_DATASET EXCERPTS_.
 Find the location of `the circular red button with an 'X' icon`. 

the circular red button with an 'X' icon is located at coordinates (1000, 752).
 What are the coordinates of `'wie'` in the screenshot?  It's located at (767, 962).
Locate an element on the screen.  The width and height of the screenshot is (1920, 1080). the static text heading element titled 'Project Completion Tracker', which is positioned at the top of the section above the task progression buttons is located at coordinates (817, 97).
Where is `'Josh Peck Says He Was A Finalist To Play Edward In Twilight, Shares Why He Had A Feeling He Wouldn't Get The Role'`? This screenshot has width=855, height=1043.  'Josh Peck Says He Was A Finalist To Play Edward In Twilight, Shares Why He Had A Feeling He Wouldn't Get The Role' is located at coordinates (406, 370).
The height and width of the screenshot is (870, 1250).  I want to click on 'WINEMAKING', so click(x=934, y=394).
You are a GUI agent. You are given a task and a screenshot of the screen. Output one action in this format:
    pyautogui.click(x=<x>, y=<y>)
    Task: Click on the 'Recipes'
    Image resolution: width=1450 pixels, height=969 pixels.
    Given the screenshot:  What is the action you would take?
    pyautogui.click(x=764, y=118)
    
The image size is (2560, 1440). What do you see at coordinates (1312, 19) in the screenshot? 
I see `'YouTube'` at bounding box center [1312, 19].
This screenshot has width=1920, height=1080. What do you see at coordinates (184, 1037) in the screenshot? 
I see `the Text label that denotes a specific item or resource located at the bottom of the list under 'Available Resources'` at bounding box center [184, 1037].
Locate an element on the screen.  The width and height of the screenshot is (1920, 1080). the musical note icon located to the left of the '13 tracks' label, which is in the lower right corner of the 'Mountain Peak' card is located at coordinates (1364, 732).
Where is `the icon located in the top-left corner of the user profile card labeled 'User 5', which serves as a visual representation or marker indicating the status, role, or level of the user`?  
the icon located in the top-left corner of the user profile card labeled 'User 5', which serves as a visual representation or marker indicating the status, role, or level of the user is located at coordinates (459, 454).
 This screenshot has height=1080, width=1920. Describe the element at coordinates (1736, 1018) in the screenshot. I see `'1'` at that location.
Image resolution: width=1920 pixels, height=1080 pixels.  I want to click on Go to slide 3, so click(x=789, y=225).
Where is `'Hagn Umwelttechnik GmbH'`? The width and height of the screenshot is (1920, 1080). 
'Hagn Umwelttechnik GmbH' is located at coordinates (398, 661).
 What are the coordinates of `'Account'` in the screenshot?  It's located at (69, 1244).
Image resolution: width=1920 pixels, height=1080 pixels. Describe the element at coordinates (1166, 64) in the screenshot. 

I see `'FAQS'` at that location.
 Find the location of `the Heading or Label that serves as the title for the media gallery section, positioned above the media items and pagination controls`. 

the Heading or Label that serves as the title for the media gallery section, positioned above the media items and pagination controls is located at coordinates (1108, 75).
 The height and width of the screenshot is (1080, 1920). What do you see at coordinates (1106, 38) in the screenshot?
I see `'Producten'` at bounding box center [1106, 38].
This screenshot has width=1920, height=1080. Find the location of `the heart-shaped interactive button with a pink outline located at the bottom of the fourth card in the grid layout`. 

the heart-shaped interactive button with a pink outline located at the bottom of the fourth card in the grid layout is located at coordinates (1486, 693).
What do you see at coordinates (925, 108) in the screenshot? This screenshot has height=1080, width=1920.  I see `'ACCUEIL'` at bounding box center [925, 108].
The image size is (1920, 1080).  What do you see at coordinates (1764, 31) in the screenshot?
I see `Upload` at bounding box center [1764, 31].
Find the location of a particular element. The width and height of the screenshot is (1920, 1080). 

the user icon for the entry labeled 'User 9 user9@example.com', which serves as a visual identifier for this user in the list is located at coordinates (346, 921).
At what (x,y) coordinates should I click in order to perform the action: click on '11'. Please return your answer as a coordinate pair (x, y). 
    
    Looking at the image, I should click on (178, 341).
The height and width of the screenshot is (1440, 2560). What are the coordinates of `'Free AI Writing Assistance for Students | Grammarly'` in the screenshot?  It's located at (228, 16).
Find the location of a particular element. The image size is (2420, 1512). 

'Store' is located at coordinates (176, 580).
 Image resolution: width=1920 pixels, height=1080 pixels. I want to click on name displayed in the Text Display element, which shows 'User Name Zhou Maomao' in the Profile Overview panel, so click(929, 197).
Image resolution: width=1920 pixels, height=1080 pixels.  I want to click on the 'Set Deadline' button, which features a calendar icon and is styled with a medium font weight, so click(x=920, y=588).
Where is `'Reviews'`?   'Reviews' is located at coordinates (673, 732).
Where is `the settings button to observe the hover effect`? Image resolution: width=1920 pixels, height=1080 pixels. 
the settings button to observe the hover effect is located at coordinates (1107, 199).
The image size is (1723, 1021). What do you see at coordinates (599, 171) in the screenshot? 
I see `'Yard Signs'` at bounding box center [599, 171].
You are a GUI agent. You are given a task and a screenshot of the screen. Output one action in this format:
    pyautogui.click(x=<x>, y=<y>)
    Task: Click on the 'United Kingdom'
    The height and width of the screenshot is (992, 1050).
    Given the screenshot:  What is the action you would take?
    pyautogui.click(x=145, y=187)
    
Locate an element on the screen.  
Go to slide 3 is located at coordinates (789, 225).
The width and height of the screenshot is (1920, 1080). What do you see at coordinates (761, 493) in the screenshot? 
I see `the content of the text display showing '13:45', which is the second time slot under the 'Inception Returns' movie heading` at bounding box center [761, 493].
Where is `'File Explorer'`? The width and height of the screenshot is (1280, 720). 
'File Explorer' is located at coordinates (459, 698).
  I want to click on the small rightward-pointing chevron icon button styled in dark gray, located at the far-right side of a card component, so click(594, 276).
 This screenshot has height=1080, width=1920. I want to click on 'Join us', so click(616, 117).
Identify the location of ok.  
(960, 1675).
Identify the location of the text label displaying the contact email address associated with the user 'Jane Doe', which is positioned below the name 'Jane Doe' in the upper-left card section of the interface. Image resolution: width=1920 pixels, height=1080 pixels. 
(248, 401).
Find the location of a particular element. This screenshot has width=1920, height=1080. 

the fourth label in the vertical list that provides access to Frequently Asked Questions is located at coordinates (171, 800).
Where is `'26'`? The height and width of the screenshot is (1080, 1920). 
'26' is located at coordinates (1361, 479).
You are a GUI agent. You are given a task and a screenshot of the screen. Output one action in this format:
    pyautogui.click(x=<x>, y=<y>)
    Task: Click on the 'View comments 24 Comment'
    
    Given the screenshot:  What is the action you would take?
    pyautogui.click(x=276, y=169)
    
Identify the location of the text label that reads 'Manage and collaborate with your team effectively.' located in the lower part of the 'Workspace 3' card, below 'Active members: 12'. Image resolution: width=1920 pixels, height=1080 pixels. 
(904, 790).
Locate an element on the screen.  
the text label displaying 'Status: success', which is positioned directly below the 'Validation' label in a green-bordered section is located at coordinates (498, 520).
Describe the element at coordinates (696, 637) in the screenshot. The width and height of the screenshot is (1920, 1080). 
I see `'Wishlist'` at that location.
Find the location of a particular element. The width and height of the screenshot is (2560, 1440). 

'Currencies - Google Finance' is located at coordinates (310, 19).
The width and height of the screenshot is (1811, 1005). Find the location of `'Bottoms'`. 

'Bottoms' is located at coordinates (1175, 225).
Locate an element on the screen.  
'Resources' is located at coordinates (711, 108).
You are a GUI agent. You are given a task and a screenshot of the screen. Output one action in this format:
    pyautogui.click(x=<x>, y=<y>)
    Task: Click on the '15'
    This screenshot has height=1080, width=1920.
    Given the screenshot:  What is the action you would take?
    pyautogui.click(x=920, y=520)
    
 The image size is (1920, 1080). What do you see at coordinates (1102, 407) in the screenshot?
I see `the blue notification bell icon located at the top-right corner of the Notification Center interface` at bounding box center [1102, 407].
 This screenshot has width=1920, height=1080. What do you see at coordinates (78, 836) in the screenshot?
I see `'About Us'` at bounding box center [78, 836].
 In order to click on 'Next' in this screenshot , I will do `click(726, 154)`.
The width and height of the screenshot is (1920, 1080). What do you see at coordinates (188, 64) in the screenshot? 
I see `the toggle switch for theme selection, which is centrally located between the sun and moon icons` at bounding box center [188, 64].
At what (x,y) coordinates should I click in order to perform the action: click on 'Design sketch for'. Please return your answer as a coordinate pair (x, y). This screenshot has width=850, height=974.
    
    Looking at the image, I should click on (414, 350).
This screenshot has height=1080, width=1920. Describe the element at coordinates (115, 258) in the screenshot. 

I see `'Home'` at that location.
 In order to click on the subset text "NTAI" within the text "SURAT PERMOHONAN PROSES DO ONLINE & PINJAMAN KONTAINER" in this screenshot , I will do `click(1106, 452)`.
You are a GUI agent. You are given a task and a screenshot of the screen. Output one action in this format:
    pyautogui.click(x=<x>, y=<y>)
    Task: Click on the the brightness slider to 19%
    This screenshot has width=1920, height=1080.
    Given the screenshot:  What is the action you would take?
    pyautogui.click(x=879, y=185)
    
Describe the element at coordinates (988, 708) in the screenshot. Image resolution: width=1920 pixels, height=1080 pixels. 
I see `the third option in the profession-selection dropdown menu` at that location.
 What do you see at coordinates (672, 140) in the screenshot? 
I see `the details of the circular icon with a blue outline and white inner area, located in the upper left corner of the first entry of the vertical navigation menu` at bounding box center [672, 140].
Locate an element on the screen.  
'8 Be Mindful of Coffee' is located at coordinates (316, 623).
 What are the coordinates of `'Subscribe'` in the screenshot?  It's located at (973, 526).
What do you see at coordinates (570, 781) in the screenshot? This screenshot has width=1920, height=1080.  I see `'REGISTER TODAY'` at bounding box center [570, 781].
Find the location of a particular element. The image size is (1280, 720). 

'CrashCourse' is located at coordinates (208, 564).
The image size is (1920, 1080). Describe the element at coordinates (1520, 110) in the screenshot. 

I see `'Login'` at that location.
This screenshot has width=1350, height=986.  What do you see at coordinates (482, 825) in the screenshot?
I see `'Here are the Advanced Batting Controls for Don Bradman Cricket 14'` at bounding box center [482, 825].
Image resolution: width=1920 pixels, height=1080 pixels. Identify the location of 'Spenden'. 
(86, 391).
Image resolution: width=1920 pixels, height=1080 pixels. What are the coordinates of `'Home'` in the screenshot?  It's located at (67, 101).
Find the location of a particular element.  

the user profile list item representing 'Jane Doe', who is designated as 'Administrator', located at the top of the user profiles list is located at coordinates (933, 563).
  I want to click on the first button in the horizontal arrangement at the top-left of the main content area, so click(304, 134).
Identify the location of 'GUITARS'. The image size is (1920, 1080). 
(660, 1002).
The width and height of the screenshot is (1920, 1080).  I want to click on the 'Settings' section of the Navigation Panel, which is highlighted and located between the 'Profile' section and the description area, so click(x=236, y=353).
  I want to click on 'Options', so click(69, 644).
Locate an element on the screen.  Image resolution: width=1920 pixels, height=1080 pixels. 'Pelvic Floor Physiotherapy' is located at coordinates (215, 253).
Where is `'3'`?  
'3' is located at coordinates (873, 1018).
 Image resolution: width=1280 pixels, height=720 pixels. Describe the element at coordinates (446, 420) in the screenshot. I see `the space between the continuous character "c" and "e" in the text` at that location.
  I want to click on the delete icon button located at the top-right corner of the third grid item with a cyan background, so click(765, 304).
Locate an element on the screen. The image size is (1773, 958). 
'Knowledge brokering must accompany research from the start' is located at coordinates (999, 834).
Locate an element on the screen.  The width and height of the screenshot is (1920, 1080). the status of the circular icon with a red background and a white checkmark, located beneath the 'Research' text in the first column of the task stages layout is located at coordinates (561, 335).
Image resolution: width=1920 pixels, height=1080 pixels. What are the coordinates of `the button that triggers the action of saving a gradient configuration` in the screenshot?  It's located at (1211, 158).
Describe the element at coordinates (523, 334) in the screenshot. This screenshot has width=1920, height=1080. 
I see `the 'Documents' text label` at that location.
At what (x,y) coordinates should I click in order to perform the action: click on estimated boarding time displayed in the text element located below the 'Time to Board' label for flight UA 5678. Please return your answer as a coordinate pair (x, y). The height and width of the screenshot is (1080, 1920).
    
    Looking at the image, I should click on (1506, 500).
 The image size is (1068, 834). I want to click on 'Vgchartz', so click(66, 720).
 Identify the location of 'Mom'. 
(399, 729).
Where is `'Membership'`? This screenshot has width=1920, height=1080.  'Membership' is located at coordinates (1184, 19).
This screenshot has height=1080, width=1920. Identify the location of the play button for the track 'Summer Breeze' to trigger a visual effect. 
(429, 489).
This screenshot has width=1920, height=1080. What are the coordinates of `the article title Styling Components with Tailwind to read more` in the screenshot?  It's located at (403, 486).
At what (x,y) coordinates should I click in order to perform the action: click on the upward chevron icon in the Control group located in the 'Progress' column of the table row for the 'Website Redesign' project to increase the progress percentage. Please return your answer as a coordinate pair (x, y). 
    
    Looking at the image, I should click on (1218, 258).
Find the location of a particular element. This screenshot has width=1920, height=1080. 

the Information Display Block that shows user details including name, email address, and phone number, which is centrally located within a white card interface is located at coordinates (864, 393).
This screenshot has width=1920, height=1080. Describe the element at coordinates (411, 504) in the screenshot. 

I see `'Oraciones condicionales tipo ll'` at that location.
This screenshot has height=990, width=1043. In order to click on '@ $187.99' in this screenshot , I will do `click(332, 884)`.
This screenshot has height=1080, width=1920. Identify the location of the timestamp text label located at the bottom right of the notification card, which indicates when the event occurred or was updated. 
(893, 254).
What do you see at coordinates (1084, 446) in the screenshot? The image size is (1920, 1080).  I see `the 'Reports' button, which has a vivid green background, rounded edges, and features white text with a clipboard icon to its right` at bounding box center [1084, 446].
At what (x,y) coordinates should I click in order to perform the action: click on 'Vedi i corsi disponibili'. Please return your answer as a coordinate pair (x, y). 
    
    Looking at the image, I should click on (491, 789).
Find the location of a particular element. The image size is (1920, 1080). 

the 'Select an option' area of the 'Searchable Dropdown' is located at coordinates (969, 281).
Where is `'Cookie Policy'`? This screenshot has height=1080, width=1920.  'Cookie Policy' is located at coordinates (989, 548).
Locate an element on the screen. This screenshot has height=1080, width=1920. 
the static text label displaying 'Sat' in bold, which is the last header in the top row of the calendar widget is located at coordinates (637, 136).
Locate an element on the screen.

_AIM_.
Repeat, word for word, the stretch of the data above from the line containing "on the upward" through the line containing "the Information Display", including both of those lines.

_CORRECT OUTPUT_.
At what (x,y) coordinates should I click in order to perform the action: click on the upward chevron icon in the Control group located in the 'Progress' column of the table row for the 'Website Redesign' project to increase the progress percentage. Please return your answer as a coordinate pair (x, y). 
    
    Looking at the image, I should click on (1218, 258).
Find the location of a particular element. This screenshot has width=1920, height=1080. 

the Information Display Block that shows user details including name, email address, and phone number, which is centrally located within a white card interface is located at coordinates (864, 393).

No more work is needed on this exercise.